一度城を空けたクラカディルは、すぐに戻ってきた。青ざめた顔で何事か指示を出す。彼のもとには引っ切り無しに、民衆への対応に追われた兵士や役人たちがやってくる。
「クラカディル殿下! これはどういうことなのか説明しろと、民が……!」
「シャニィディル殿下をすぐに処刑するべきだと言う声があがっております!」
「いえ、これはむしろ罪なき国王陛下を弑し、今またシャニィディル殿下まで脅かそうとする殿下の振る舞いに神がお怒りなのだと――」
人々はあちこちで皆己の言い分を叫ぶばかり。
対応に追われて疲れ切ったクラカディルがようやく休めたのは、昼過ぎのことだった。
「殿下、豊穣の巫覡を出せと言う声が――」
「今、準備中だ。しばし待てと伝えよ」
「ですが民が納得しません」
「殿下はお疲れだ! 訴えはまた後程聞く! 今は控えよ!」
怒号の飛び交う城の廊下を過ぎ、彼は一つの部屋へと辿り着く。
「顔色が悪いぞ」
「当たり前だ。こんなことになって……」
クラカディルが逃げ込んだ場所は、賓客であるダーフィトの部屋だ。ここには生半な立場の者は踏み込むことができない。

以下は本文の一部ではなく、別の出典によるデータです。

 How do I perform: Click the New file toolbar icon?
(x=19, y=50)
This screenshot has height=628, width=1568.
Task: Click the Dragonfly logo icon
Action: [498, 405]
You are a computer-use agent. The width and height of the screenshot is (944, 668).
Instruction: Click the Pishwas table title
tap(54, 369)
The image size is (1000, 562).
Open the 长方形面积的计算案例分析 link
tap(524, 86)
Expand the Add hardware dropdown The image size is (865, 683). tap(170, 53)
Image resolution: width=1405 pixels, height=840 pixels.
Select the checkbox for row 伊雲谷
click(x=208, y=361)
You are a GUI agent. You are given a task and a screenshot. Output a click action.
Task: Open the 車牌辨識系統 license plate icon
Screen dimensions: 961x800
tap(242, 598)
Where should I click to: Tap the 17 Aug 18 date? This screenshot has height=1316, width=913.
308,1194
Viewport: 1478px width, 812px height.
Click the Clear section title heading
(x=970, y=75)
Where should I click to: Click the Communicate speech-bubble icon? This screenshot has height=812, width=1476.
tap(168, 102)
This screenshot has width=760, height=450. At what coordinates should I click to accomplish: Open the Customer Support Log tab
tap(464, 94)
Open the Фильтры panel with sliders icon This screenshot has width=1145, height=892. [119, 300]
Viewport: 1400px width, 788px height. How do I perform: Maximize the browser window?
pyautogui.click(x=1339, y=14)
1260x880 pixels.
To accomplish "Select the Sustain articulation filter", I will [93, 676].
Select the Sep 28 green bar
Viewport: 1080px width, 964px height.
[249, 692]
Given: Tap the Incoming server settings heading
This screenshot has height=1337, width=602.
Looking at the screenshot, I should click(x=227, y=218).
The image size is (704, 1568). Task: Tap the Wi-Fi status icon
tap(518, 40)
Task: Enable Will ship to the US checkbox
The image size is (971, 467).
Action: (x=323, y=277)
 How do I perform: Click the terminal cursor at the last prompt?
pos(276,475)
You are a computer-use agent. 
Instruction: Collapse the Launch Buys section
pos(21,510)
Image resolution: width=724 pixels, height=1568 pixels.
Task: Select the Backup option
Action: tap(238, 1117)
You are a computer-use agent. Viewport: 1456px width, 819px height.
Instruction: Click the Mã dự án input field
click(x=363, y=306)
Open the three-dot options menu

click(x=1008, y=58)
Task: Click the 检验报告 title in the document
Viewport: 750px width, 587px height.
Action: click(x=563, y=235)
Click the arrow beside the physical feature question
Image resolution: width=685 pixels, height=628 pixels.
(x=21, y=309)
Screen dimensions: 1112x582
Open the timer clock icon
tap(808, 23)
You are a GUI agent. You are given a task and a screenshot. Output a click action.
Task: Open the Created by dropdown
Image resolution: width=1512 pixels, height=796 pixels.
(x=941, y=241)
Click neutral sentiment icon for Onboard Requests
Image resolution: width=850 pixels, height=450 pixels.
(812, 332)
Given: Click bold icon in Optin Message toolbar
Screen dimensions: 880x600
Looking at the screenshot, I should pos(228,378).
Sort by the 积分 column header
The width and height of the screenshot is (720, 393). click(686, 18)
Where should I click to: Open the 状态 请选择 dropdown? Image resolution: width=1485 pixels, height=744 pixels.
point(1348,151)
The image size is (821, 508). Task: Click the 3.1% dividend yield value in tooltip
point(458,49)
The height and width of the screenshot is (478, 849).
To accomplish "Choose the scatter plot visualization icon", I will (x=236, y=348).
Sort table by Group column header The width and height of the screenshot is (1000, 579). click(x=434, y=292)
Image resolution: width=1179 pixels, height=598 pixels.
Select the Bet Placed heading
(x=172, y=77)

「俺も噂の断片しか聞くことができなかったが、一体何があったんだ?」
タルティアンの侍女たちはダーフィトにとにかく部屋に出ないよう頼み込んで、朝から出払っている。騒がしい外の空気に、この城がただならぬ事態に置かれていることはダーフィトにもわかった。
朝食どころか昼食にも遅すぎる今日初めての食事を胃に流し込みながら、クラカディルが何度も繰り返した説明を端的に投げ付ける。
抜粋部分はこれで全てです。